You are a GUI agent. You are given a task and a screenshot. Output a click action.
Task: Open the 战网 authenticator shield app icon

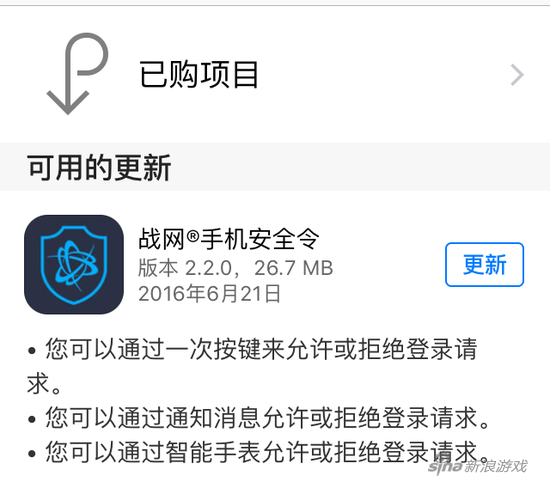pyautogui.click(x=74, y=265)
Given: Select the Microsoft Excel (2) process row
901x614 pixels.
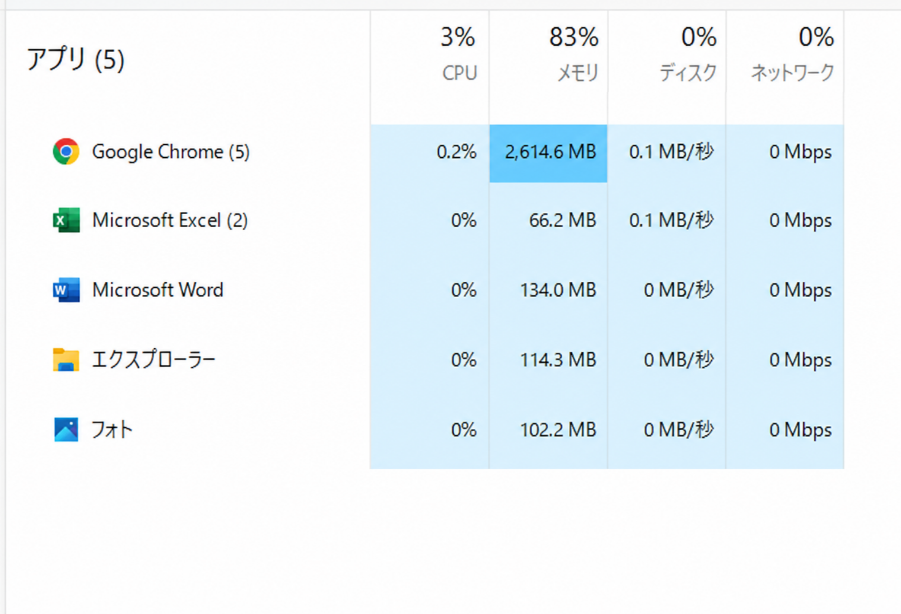Looking at the screenshot, I should pyautogui.click(x=425, y=221).
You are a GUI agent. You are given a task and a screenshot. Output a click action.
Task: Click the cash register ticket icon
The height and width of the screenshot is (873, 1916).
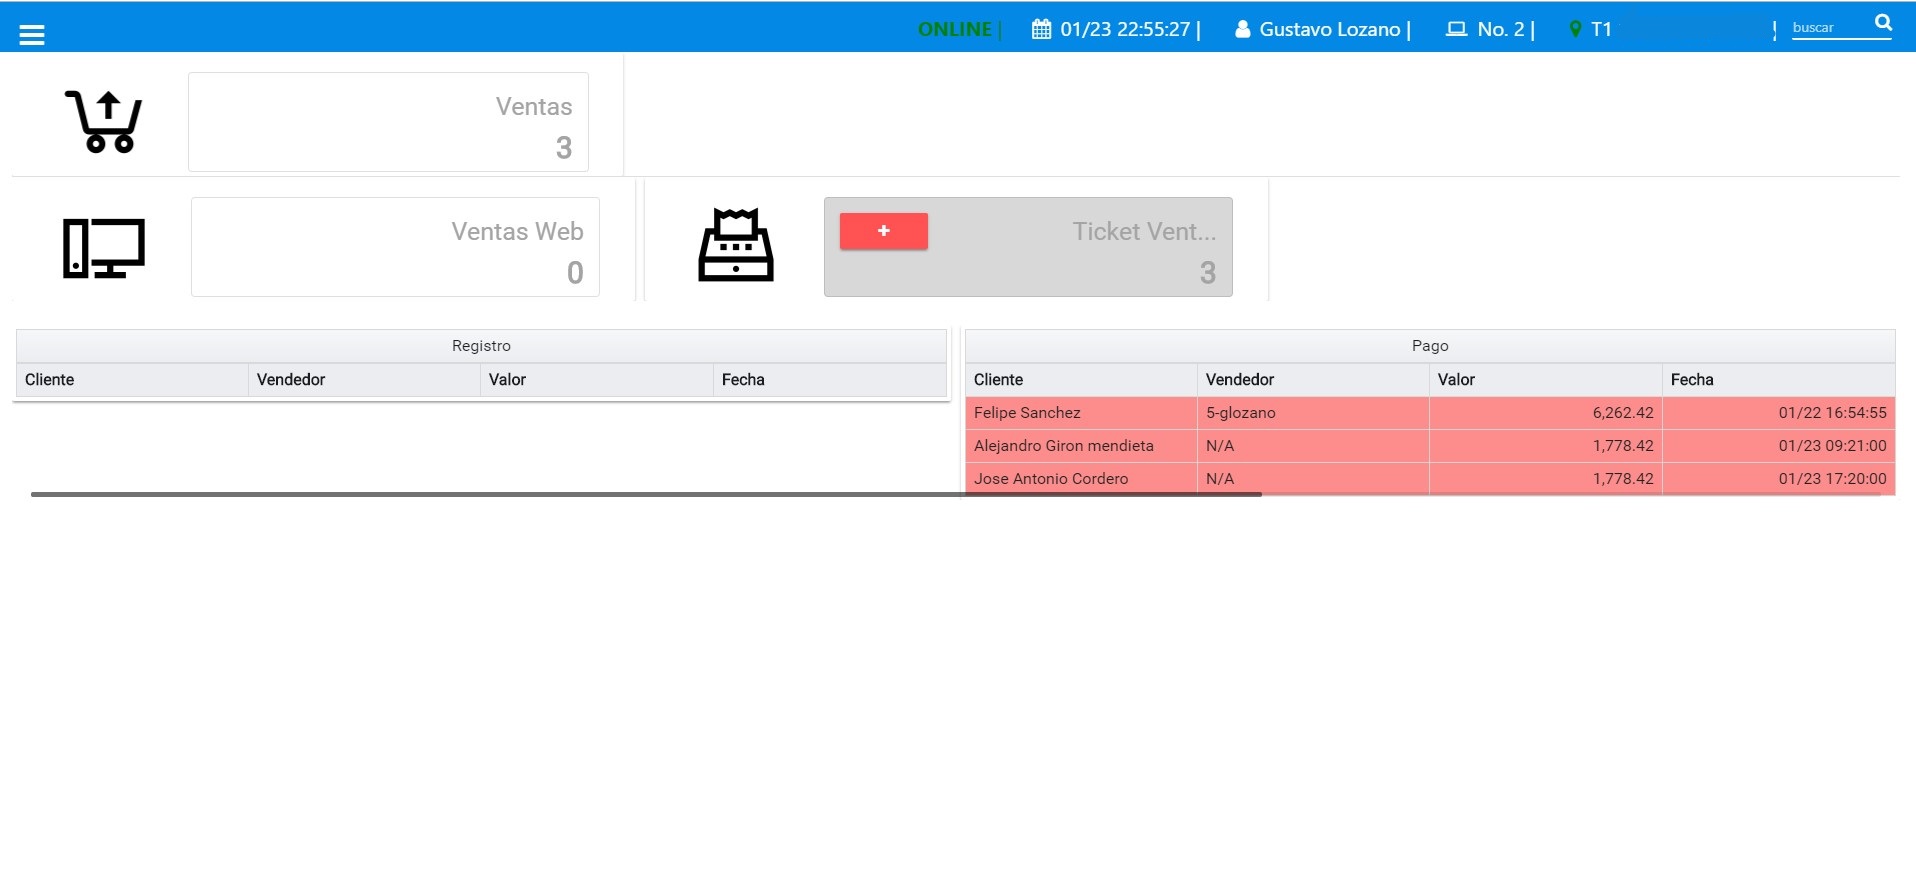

Description of the task | The response should repeat every entry above exactly and include none of the pictures.

Output for this exercise |
You are a GUI agent. You are given a task and a screenshot. Output a click action.
Task: Open the 战网 authenticator shield app icon

pyautogui.click(x=74, y=265)
Given: Select the Microsoft Excel (2) process row
901x614 pixels.
Looking at the screenshot, I should pyautogui.click(x=425, y=221).
You are a GUI agent. You are given a task and a screenshot. Output a click action.
Task: Click the cash register ticket icon
The height and width of the screenshot is (873, 1916).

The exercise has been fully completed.